= Stanley Cole (architect) =

American architect (1924–2013)

Stanley M. Cole (1924 – March 12, 2013) was an American architect and principal of the EwingCole architectural firm. Cole was the chief architect and designer of Citizens Bank Park, which opened on April 3, 2004, as the home of the Philadelphia Phillies.

==Background==
Cole was born in 1924 in Brooklyn, New York. He served in the U.S. Army Air Forces' Fifth Air Force from 1942 until 1945 during World War II. During the war, Cole participated in fifty-eight air raids on Japanese forces in New Guinea, including several November 1943 bombing missions on Rabaul, on the nearby island of New Britain. He was the recipient of three Bronze Service Stars, the Distinguished Flying Cross, and the Air Medal.

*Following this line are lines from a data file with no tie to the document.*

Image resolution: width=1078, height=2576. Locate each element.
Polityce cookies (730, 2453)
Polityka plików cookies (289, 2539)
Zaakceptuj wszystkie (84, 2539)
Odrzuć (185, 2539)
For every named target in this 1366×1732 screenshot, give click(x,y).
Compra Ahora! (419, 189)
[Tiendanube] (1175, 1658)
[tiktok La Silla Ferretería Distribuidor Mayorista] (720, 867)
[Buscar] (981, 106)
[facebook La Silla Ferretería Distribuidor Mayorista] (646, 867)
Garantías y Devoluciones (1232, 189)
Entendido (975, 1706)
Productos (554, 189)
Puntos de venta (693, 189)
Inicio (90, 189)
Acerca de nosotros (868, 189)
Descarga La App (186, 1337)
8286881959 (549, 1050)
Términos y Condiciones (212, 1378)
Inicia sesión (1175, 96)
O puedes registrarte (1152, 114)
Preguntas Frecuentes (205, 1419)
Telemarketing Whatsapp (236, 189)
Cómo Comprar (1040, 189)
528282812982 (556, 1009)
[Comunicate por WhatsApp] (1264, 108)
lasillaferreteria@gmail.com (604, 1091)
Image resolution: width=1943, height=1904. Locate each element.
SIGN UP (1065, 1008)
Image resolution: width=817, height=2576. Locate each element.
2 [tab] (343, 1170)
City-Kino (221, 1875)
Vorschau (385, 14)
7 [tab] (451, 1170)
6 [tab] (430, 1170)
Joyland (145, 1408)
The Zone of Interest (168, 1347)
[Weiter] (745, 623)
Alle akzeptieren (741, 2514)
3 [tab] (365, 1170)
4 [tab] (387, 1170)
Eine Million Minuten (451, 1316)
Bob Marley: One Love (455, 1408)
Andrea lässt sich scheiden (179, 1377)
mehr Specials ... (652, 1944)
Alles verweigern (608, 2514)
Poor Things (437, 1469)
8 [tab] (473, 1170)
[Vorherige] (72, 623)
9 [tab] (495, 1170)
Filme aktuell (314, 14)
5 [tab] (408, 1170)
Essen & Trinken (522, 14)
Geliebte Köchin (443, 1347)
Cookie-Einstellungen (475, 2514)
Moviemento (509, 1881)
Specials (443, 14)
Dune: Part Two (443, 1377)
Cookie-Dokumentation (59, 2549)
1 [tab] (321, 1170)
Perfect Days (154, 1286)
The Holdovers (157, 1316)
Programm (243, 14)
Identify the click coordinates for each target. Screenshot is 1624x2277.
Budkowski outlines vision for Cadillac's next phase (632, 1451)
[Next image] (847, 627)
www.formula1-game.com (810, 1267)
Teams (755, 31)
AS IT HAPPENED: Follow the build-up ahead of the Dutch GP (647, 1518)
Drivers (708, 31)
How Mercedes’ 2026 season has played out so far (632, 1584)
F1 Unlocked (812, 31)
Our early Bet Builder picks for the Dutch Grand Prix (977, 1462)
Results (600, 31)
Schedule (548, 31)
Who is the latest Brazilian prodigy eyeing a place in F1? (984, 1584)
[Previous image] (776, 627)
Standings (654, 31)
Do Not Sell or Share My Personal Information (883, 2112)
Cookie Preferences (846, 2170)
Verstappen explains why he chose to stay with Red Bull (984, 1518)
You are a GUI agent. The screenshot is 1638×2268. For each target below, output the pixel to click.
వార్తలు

Earning his bachelor's degree in architecture and engineering from Pennsylvania State University in 1948 Cole was hired by the firm, Harrison & Abromowitz, based in New York City after graduation, where he helped design a portion of the United Nations headquarters. He eventually joined the chemical firm, Rohm & Haas, as a company in-house architect, which necessitated his move to Bristol, Pennsylvania. Rohm & Haas was planning a new headquarters located on Independence Mall in Philadelphia. Cole worked closely with architect Alexander Ewing as Ewing's project manager on the new headquarters. Ewing then hired Cole as a managing partner for his firm in 1964. The new company became known as EwingCole.

In 1970, Cole became president of EwingCole. He then served as the chairman and CEO until 1990. He remained a principal of EwingCole from 1990 until his death in March 2013.

==The Phillies==
The Philadelphia Phillies had been a client of EwingCole since 1964, and Cole enjoyed a close relationship with the team through the company. He was a friend of Phillies president and CEO David Montgomery. The Phillies retained EwingCole and Stanley Cole to construct a new baseball stadium when they wanted to replace the aging Veterans Stadium. Cole, who was the chief architect on the project, designed the new Citizens Bank Park, a 43,651-seat stadium which opened in 2004.

Stanley Cole died from pneumonia at Paoli Hospital in Paoli, Pennsylvania, on March 12, 2013, at the age of 89. He was survived by his wife of 29 years, Nadene Carey; two daughters, Jackie Prosser and Stacey Tormollan; and son, Bradley Cole.